This website uses non-intrusive cookies to improve your user experience. You can visit our cookie privacy page for more information.

Social media

Javascript is required to use HSE website social media functionality.

Carriage of Dangerous Goods Manual

Introduction

1 The Carriage of Dangerous Goods and Use of Transportable Pressure Equipment Regulations 2009 (CDG Regs) and the European agreement (“Accord européen relatif au transport international des marchandises dangereuses par route”, known as ADR) which together regulate the carriage of dangerous goods by road are highly prescriptive. The GB regulations were substantially restructured for 2009 with direct referencing to ADR for the main duties. , Amending regulations were made in 2011, mainly to reflect changes to the EU Transportable Pressure Equipment Directive.. This guidance does not cover carriage of radioactive substances.

2 Northern Ireland has equivalent regulations so much of this manual is also applicable there. Please note that although HSENI has been consulted, this guidance has been prepared by HSE for use in Great Britain.

3 This guidance is intended for enforcement officers, but may be helpful to others. It will guide them through the process and help them to make informed judgements about the extent of compliance. It will also guide officers when discussing compliance with duty holders and deciding when to take further action. The reader should remember that the law can only be interpreted by the Courts.

4 CDG Regs now cross-refer almost totally to ADR, and it is ADR that contains the detailed requirements. The regulations do allow certain exemptions that arise from the way the EU Dangerous Goods Directive is worded, and the UK has a number of derogations from that directive. These are discussed in “main exemptions”.

5 ADR includes security requirements in chapter 1.10. This guidance does not deal with these matters as enforcement is carried out by the Department for Transport.

Structure of this guidance

6 ADR is highly structured and prescriptive. It follows that if care and time are taken, the answer to most problems can be found, and for that reason there is little or no need for extensive explanatory literature or guidance.

Stored items
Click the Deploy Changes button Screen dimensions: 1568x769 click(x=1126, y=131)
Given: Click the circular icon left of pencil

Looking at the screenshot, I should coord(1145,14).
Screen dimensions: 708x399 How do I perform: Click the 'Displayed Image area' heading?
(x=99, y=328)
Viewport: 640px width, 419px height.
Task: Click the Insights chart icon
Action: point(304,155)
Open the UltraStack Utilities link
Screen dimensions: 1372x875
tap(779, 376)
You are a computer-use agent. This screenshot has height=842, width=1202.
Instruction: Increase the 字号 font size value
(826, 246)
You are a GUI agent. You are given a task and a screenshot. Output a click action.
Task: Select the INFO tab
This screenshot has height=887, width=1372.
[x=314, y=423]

* _TASKS TO COMPLETE_:
(A) According to the dangerous goods manual introduction, which body enforces the security requirements in chapter 1.10 of ADR?
(B) Say whether each statement agrees with the dangerous goods manual introduction, quoting the deciding words: (i) The guidance covers the carriage of radioactive substances. (ii) Amending regulations were made in 2011. (iii) HSENI prepared the guidance for use in Northern Ireland.

* _ANSWERS PER TASK_:
(A) The Department for Transport.

(B)
(i) No: "This guidance does not cover carriage of radioactive substances."
(ii) Yes: "Amending regulations were made in 2011"
(iii) No: "this guidance has been prepared by HSE for use in Great Britain."